▸ DIRECTIONS
Using the listing below, report how many lines hold the word "size", and nothing else.

▸ DATA
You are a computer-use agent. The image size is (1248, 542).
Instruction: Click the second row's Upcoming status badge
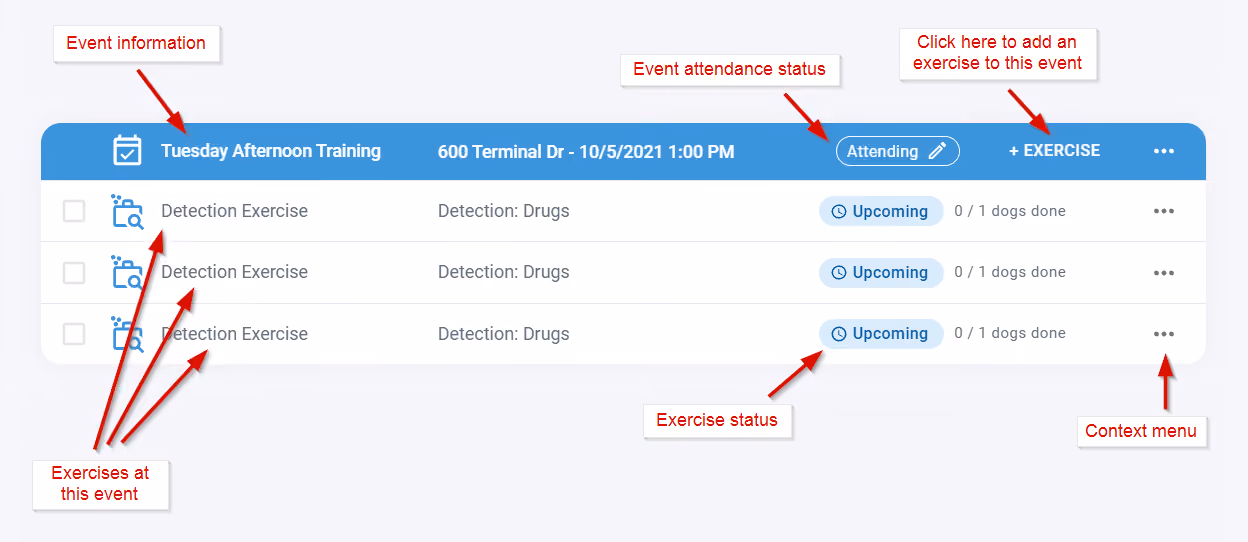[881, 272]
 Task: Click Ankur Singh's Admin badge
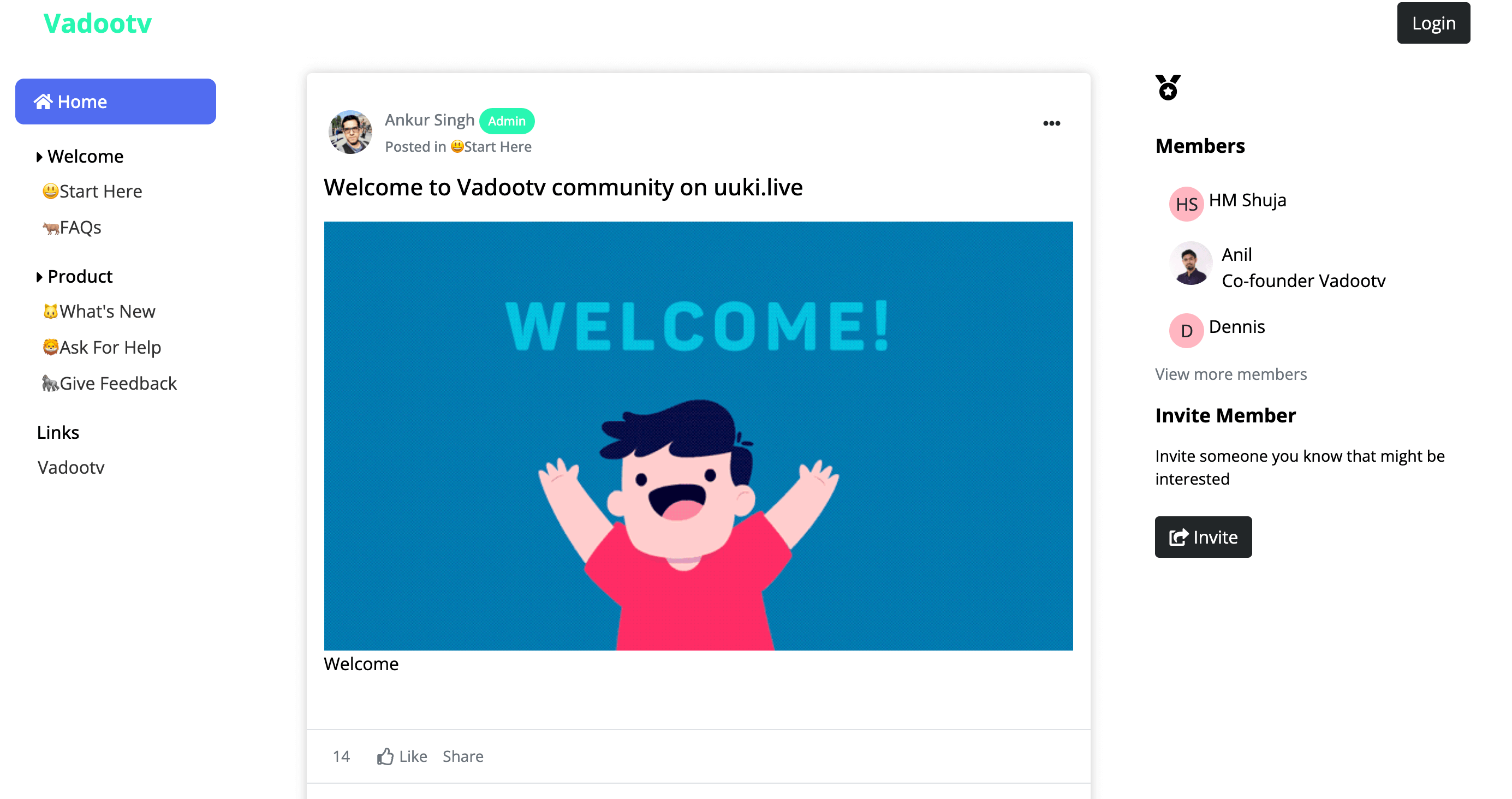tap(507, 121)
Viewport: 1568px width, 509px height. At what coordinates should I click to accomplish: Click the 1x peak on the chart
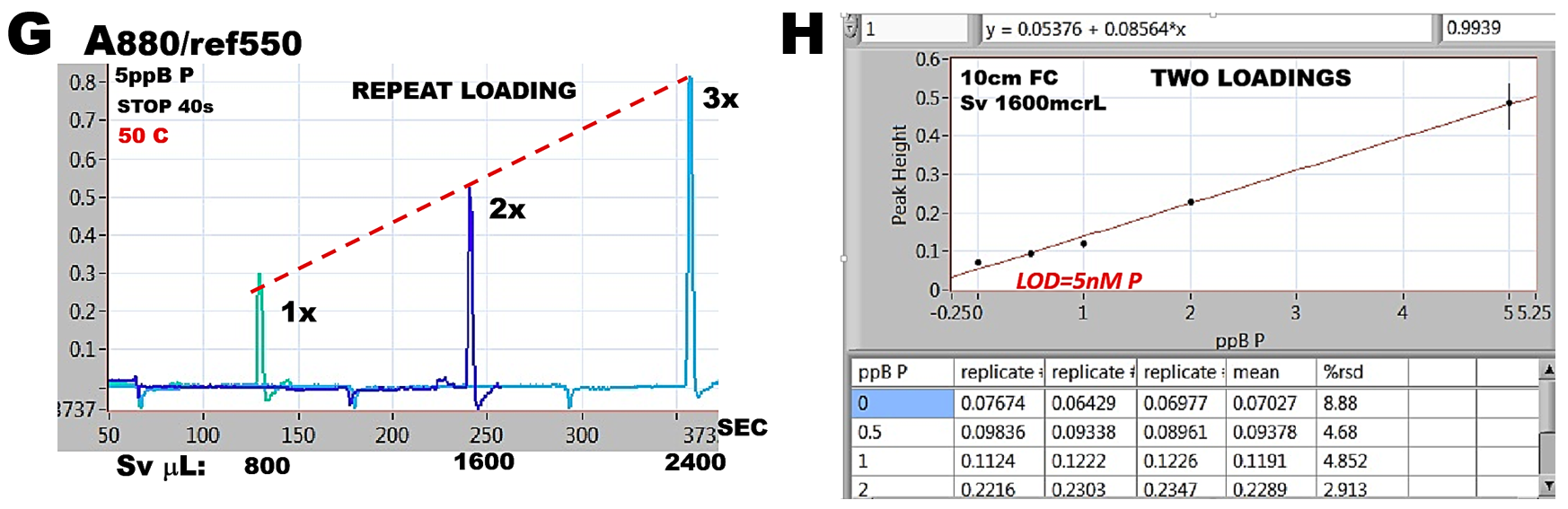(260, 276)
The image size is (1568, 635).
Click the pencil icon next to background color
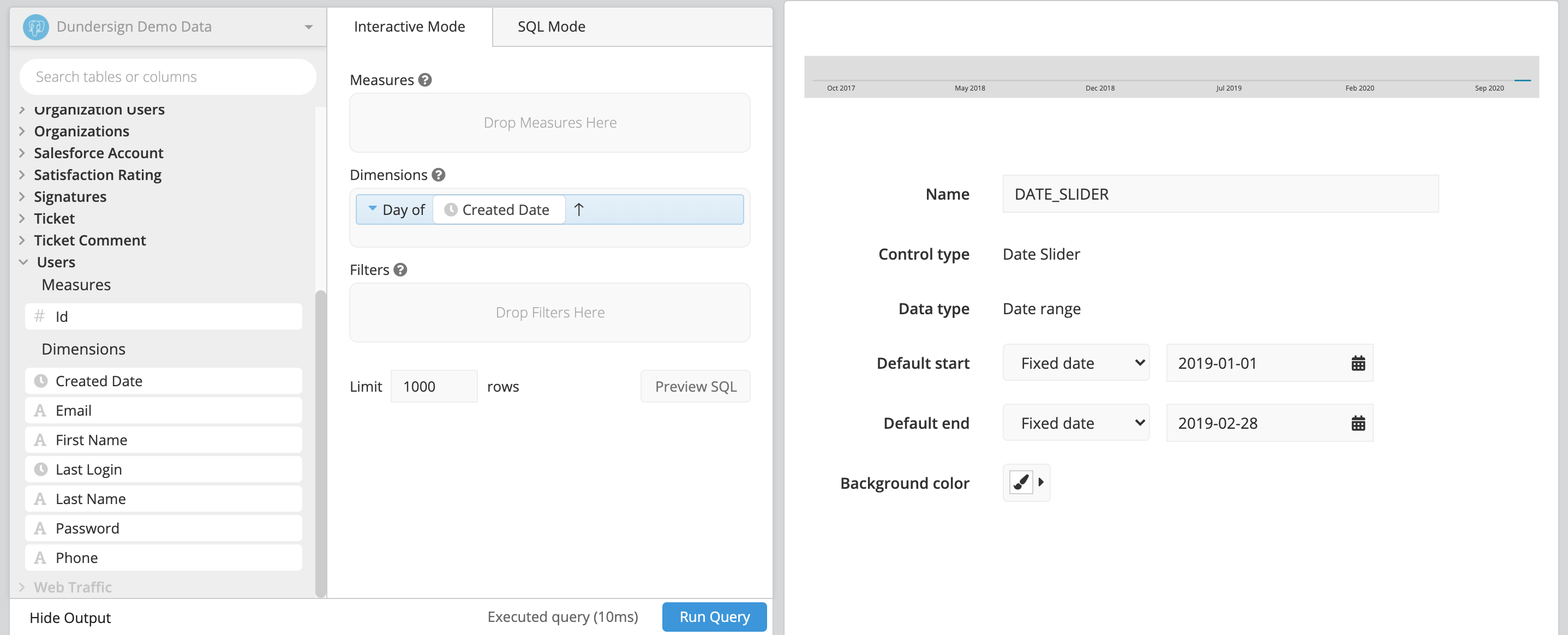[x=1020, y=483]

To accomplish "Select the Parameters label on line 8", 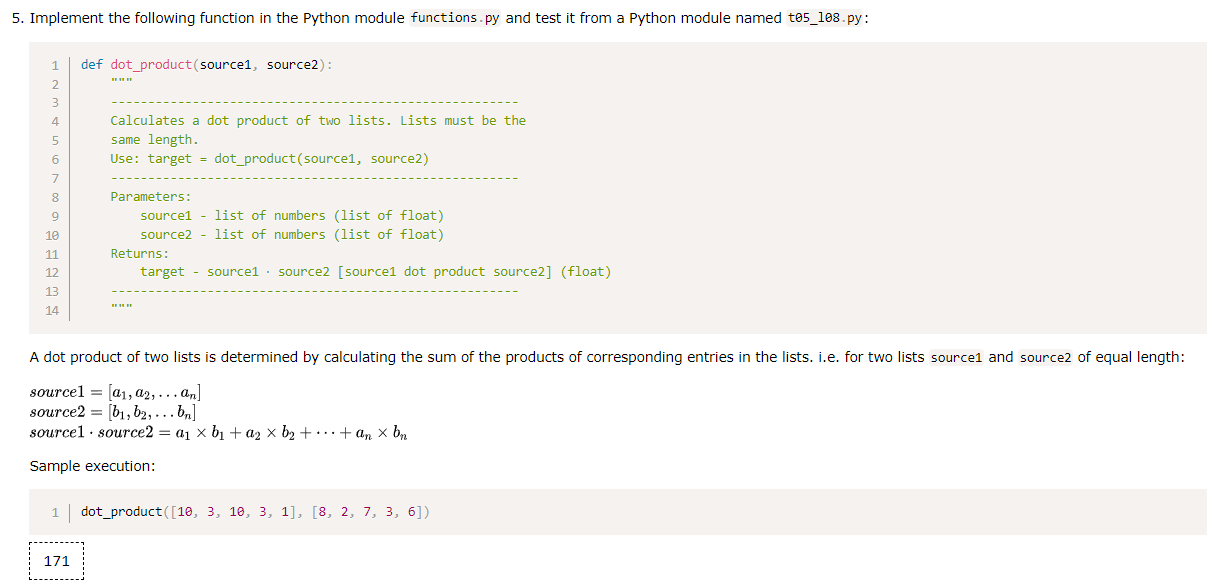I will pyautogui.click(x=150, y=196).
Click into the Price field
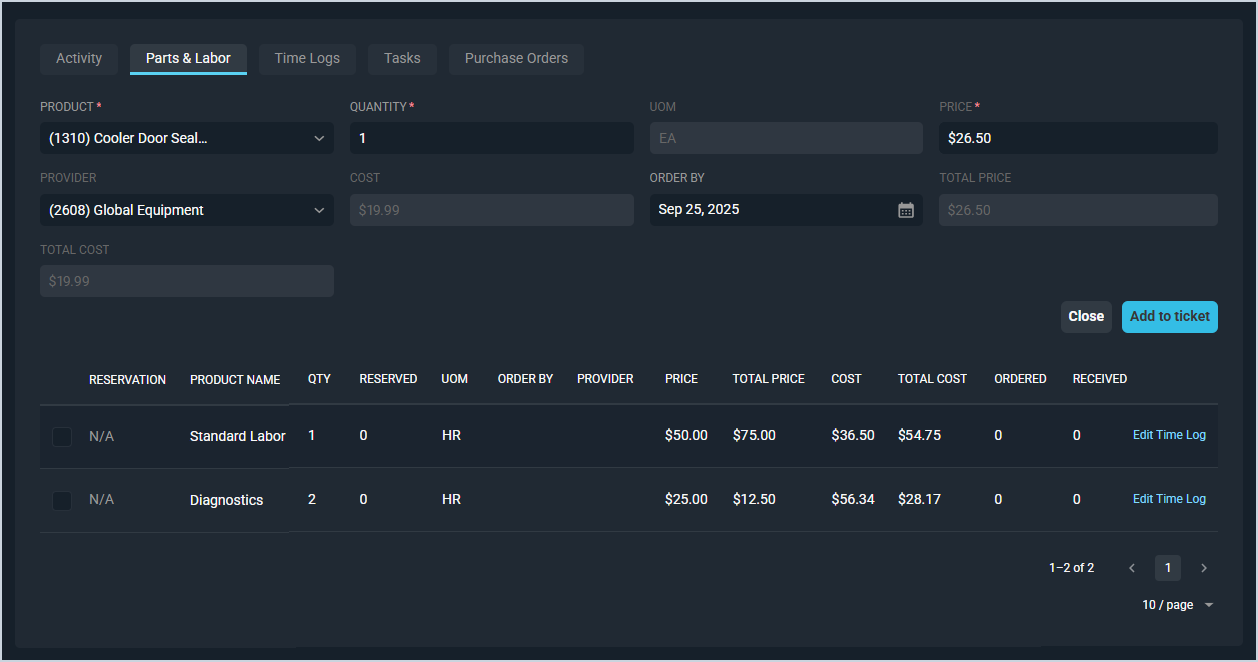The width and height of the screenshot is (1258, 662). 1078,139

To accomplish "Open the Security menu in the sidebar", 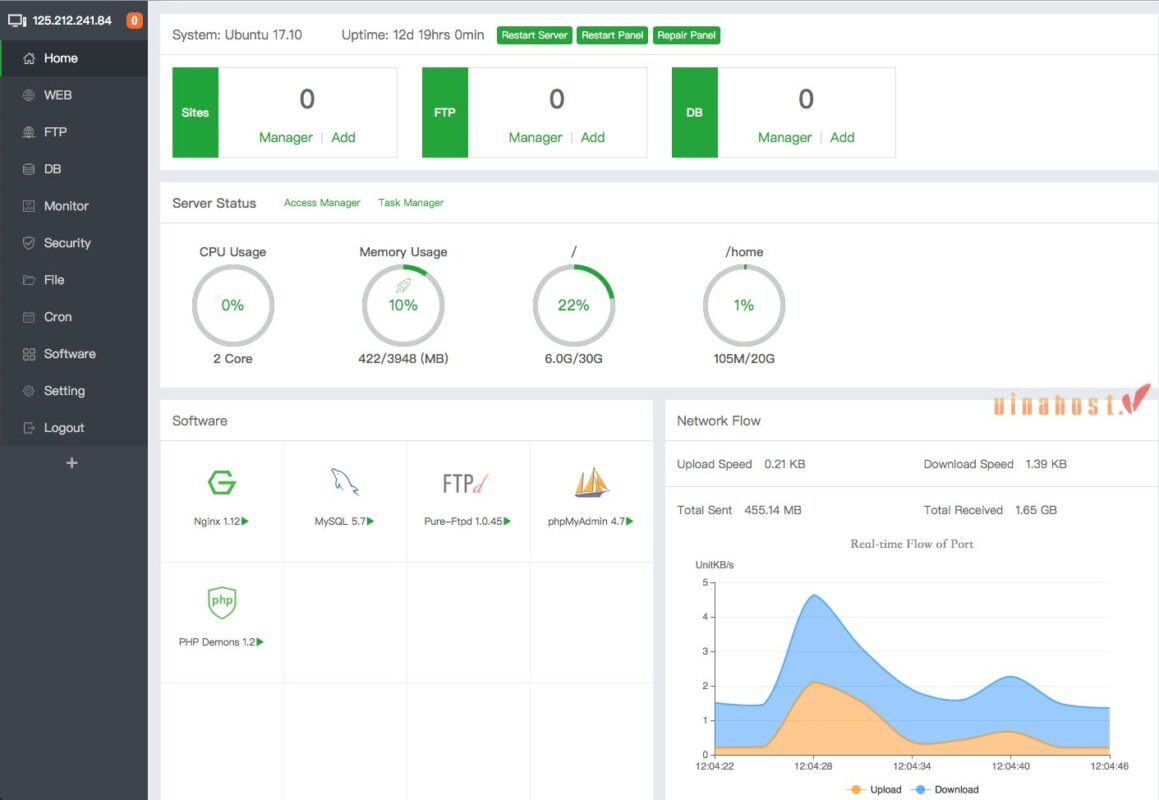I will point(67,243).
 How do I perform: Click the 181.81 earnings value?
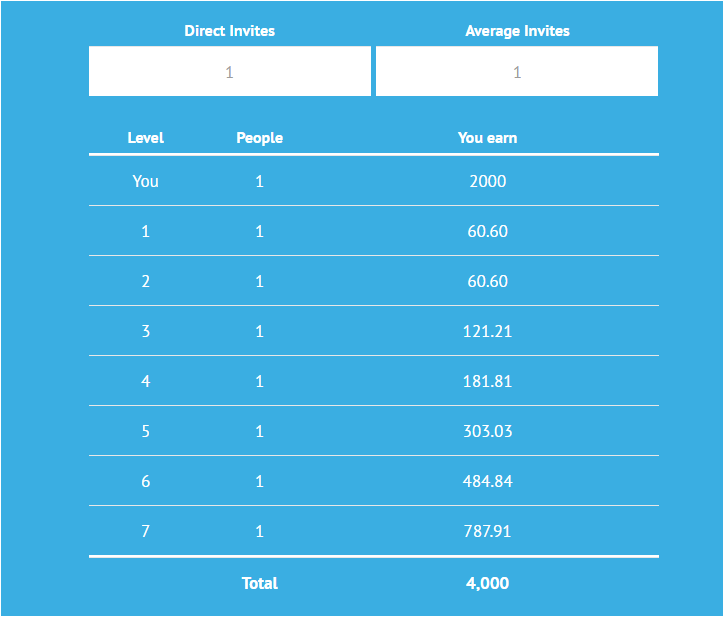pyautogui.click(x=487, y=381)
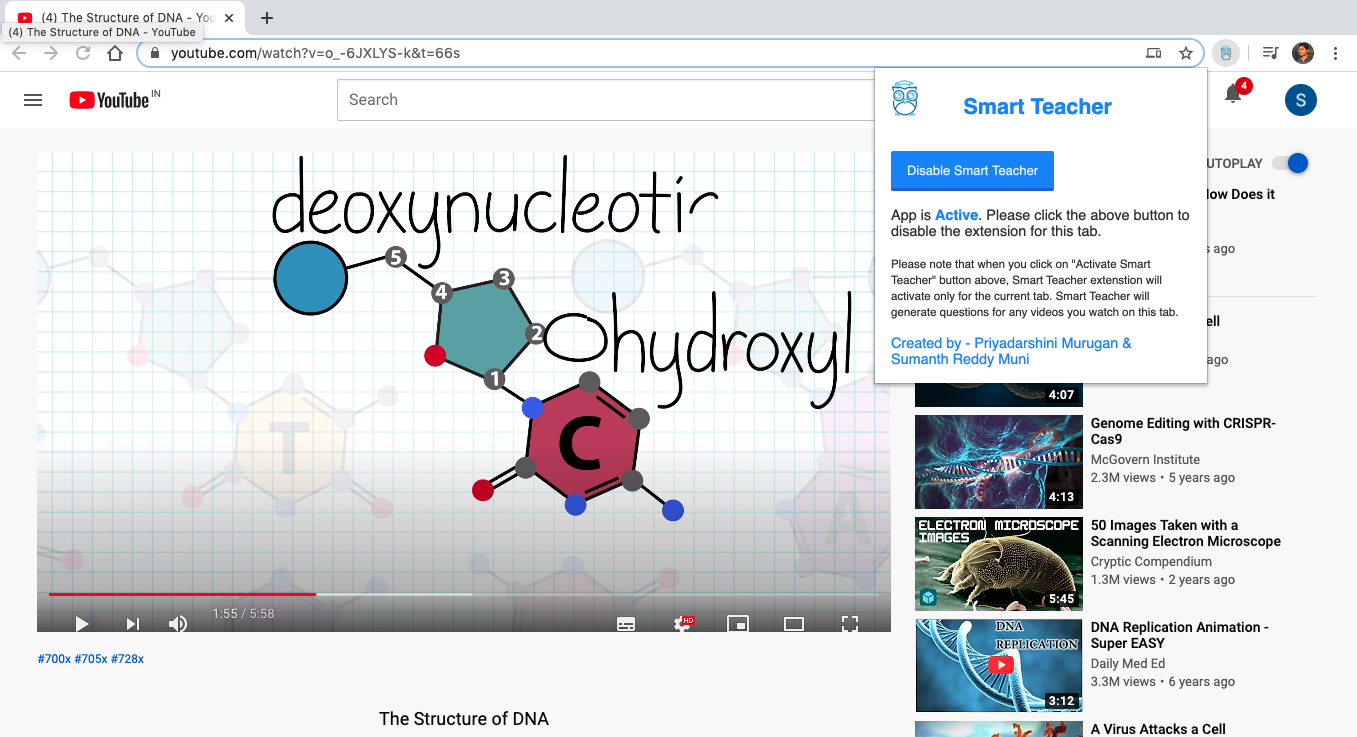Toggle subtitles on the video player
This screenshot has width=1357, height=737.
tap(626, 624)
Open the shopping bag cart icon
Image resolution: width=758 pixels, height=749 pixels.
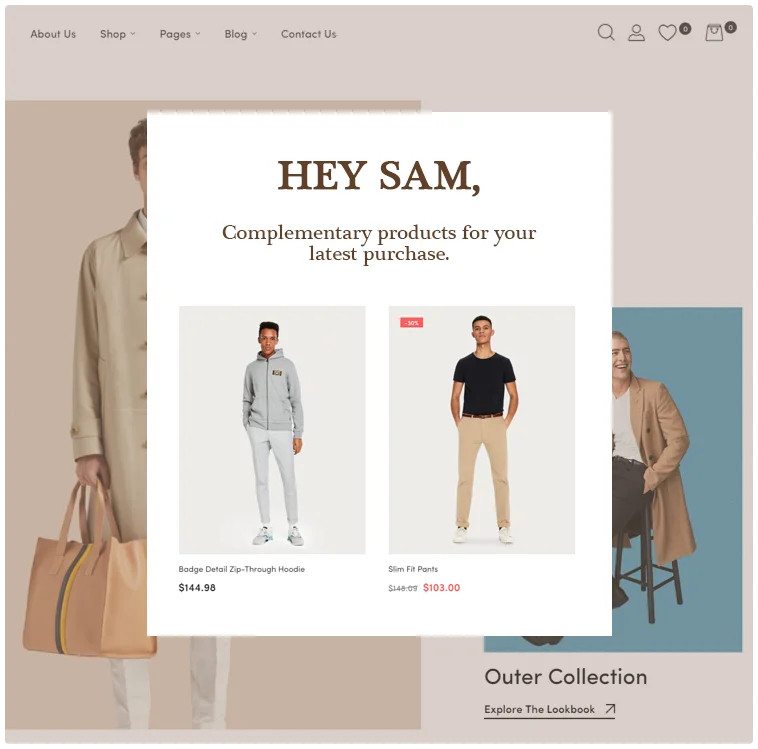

▸ TASK ANSWER
2